Schools Are Safe, Community Must Do Its Part: Health Director

EAST HAVEN, CT — Not unlike most Connecticut cities and towns, COVID-19 cases are rising dramatically in East Haven. As of last week, the positive case rate in East Haven is 10.5 percent, according to state data.

In just the last two weeks, close to 400 new cases were reported in town. These numbers do not include congregate care facilities like nursing homes. As cases in the community are rising, so too are cases in schools.

As of Tuesday, East Haven schools report there have been 175 cases. Since Monday, there were four new cases reported with 113 in quarantine.
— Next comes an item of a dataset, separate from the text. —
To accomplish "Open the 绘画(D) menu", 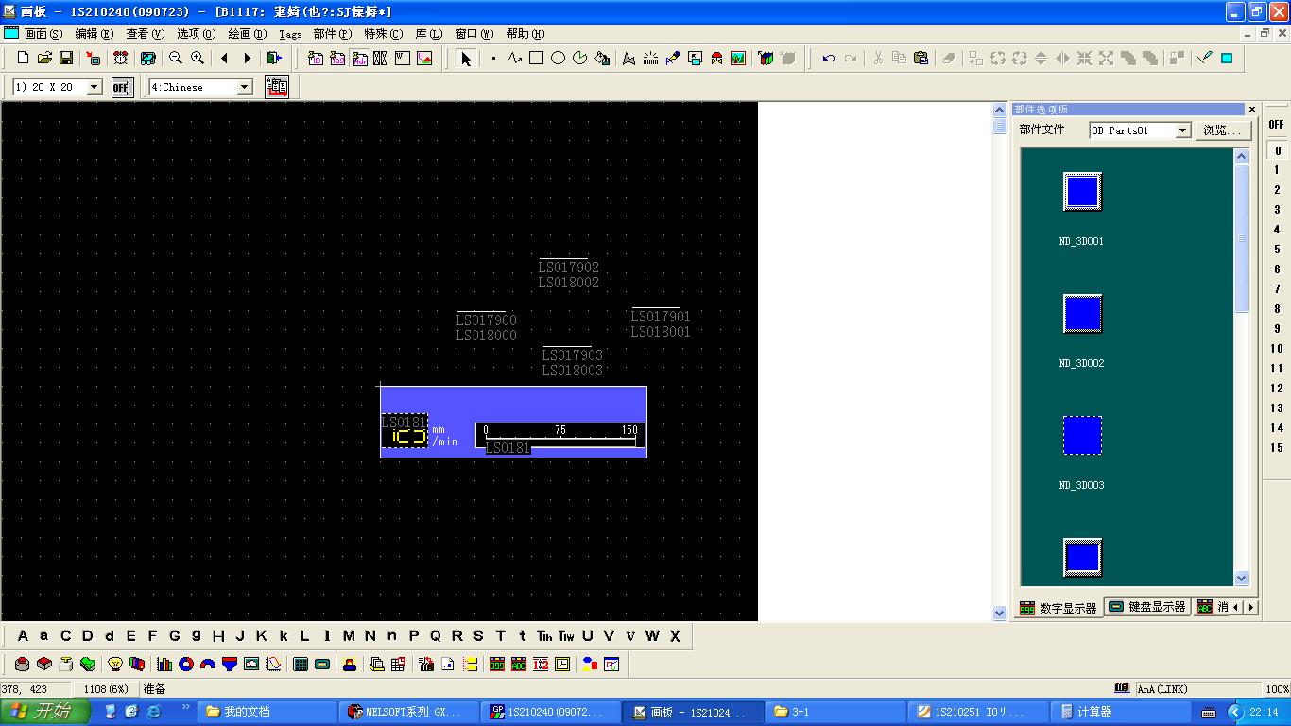I will click(x=248, y=34).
But East Shore District Health director Michael Pascucilla says there's no evidence of in-school transmission after vigilant contact tracking investigations show, he said. So while there’s a spike in schools’ cases, the cases are coming from the community, not the schools, Pascucilla maintains. He says cases are coming into the schools from community social gatherings.

“The reason why the positivity rate is going up is simply that the community is not doing their part,” he said. “More people are getting ill because they are not following the rules. It’s not coming from the schools. It’s coming from people gathering for dinners, home parties, people still going out to visit relatives in other towns,” for example, he said. “Every time you go out of your home you’re risking potential exposure. People must comply if we’re going to stop the spread.”
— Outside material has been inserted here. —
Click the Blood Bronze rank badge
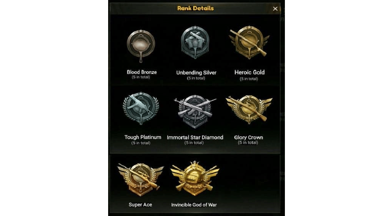The image size is (388, 216). pyautogui.click(x=141, y=46)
Pascucilla says that the schools are still the safest place to be and more importantly, he said, closing schools leaves many kids vulnerable.

Indeed, a study by the Journal of the American Medical Association published Tuesdayshows that as long as schools are committed to mask-wearing, social distancing and cleaning protocols, they are safe. And likely safer than their communities.

Researchers from the Centers for Disease Control and Prevention said that based upon data from the fall school semester shows there's "...little evidence that schools have contributed meaningfully to increased community transmission,"provided there are spread mitigation efforts in place in schools. Pascucilla says those measures are in place in East Haven schools and are working. Now, he said, the community needs to step up. And the JAMA study shows that it does not matter how well schools do unless communities too are on board.


"Committing today to policies that prevent SARS-CoV-2 transmission in communities and in schools will help ensure the future social and academic welfare of all students and their education," researchers wrote.

Pascucilla agrees.

“From a public health perspective,” he noted, “as long as schools' positivity rates are far below the community, we’re OK. If that rate were to exceed what's happening in the community, that’d be a major problem. But that’s not what’s happening. Yes, we had classes and teachers and sports cases, but I am not seeing that spread from inside the schools.”

Pascucilla says that if schools close, the ramifications for many kids will be “a real worry.”

He said some students and families are already having a tough time doing school remotely, and his concern is about the short- and long-term negative effects of kids being home.

“Their physical health, depression, anxiety, in some homes there’s domestic violence, increased substance abuse is being seen and even suicides. Students are hurting,” he said in an interview with Patch.

“They’re already missing after-school activities, going to movies, being with friends, doing sports. Our suicide rates, depression and anxiety is going through the roof. If we were to close our schools, in my opinion, it would make it worse for kids. We feel as long as it's safe in school, which it is, since we’ve had to take away everything else, kids need to be in school,” he said. “It’s all they have.”

Pascucilla says that since families have the option to keep kids home, parents can make the decision for what’s best for their kids.

“Some say close the school but people have a choice,” he said.